In other areas, the CFPB has actually reversed course under Mulvaney. It moved in January, for instance, to dismiss a lawsuit it had previously brought against four online payday lenders associated with an American Indian tribe.

And the CFPB has pulled back two major rules that were set to roll out over the coming year—a time frame intended to give financial companies time to update their own policies to match the new federal standards.

In the more controversial of the two, the CFPB announced a plan to reopen the rulemaking process for the so-called “payday rule.” That rule would have imposed multiple restrictions on abusive lenders, requiring them, for example, to verify that borrowers can actually afford to pay back high-cost advances like payday loans and those that use cars as collateral.

Under Mulvaney, the CFPB also moved to modify the 2016 prepaid card rule, which aimed to increase disclosures to consumers and limit overdraft fees for these cards. Implementation now moves back a year, to April 2019, and the rule includes a few industry-approved changes, such as a limit on card issuers’ responsibility to consumers.

He cut his own agency’s funding.

Unlike many government agencies, the CFPB does not have its budget set by Congress.
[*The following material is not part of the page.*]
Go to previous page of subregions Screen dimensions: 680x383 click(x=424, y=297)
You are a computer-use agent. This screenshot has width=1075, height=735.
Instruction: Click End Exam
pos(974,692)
But because it was set up as an independent agency, drawing its budget from the Federal Reserve, it needs to submit quarterly funding requests to the Fed.

Mulvaney, however, isn’t requesting any funding this quarter. Instead, the acting director opted to draw down the $177.1 million reserve, noting that the agency’s expenses for the quarter were estimated to be $145 million. “As the director of the OMB, it shouldn’t be too shocking that Mulvaney is going to manage the CFPB’s budget carefully,” says Robinson—”but it is certainly unusual not to make a request for funding.”